Breast Cancer Cells
Researchers at the University of Texas at Austin have developed a "microscalpel" that targets individual cells while preserving other cells around the target area.
This microscalpel would allow surgeons to work on tissue one cell at a time, targeting disease while leaving healthy cells alive. The device combines two technologies - a femtosecond laser and two-photon fluorescence microscopy- into a single miniaturized probe. With the ability to target single cells in three-dimensional space, the probe can penetrate up to 250 micrometers per tissue.

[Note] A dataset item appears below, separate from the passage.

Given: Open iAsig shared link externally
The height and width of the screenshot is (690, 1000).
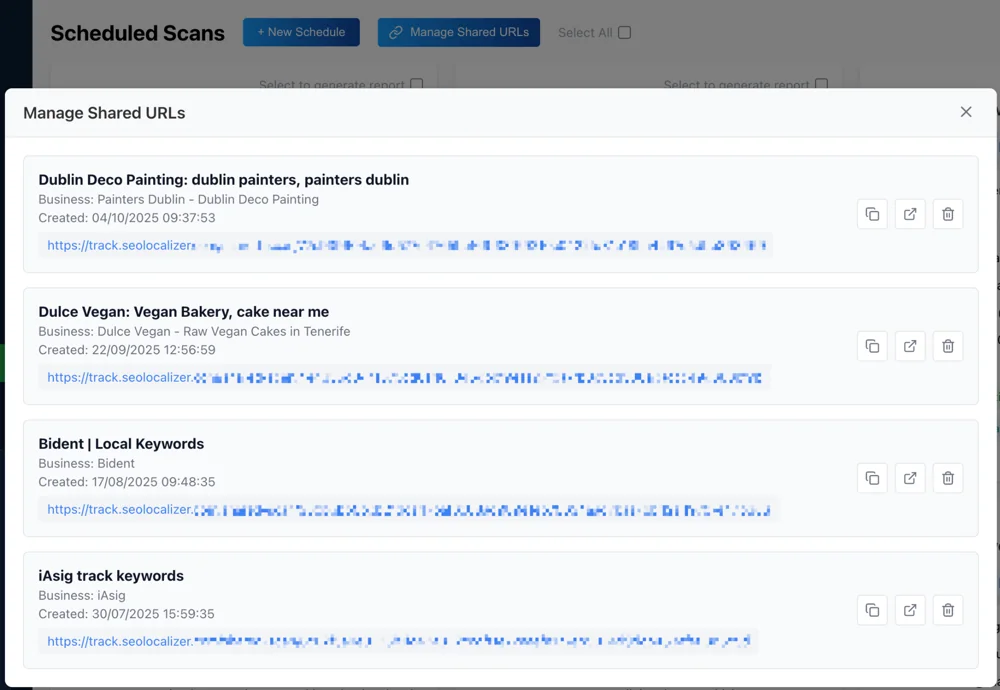Looking at the screenshot, I should (x=910, y=610).
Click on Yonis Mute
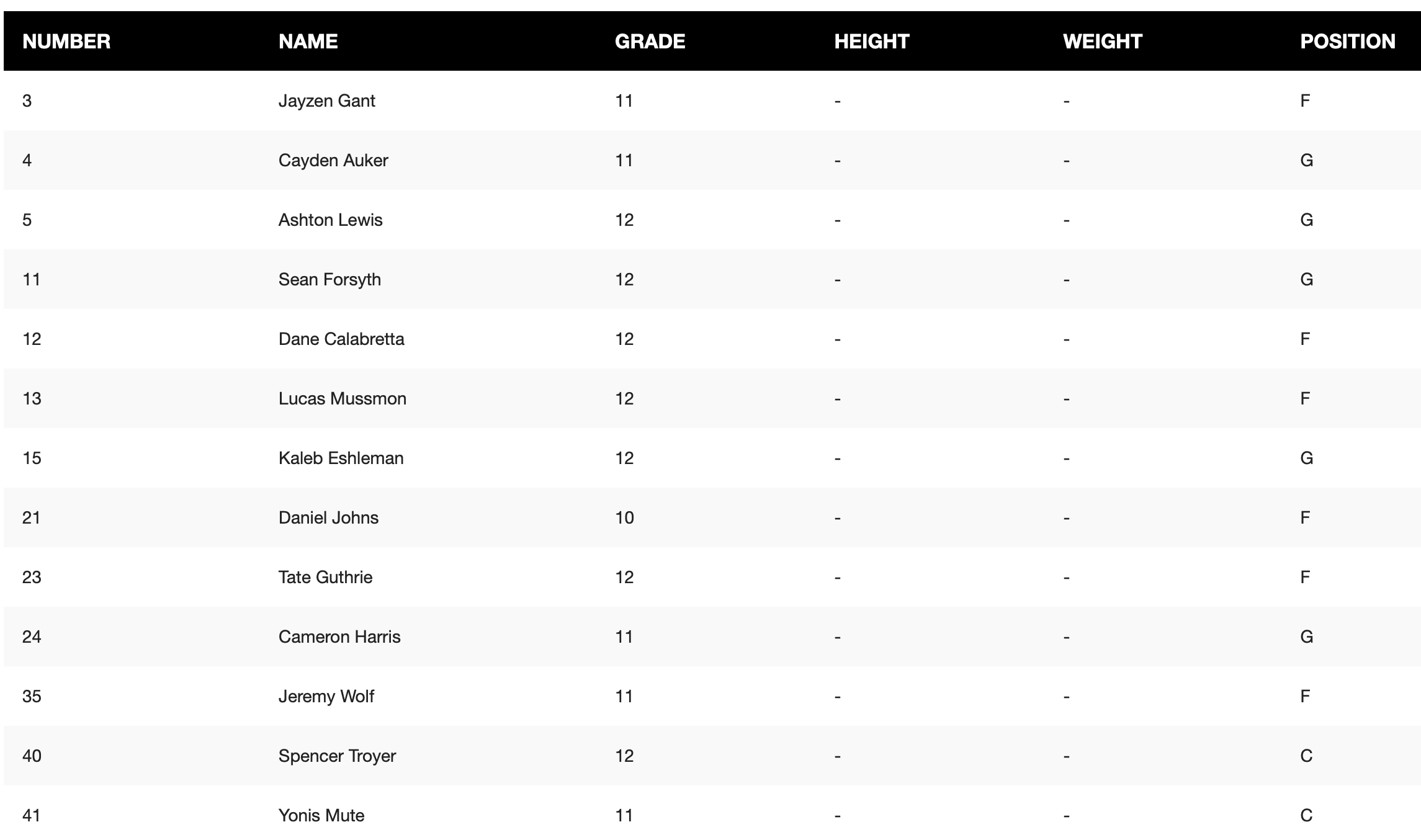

According to mechanical engineering Assistant Professor Adela Ben-Yakar at The University of Texas at Austin, "You can remove a cell with high precision in 3-D without damaging the cells above and below it," she says. "And you can see, with the same precision, what you are doing to guide your microsurgery."
The top photo is of Adela Ben-Yakar, inventor of the "microscalpel", at work in her lab. The middle image is a 'before' picture of a breast cancer cell and the last image is the 'after' picture, where the cell was destroyed by the probe.
From the Utexas website: "Femtosecond lasers produce extremely brief, high-energy light pulses that sear a targeted cell so quickly and accurately the lasers' heat has no time to escape and damage nearby healthy cells. As a result, the medical community envisions the lasers' use for more accurate destruction of many types of unhealthy material. These include small tumors of the vocal cords, cancer cells left behind after the removal of solid tumors, individual cancer cells scattered throughout brain or other tissue and plaque in arteries."
Surgery requiring high precision could benefit from this, such as destroying cancer cells scattered throughout the brain or operating on delicate tissue like vocal cords without damaging them.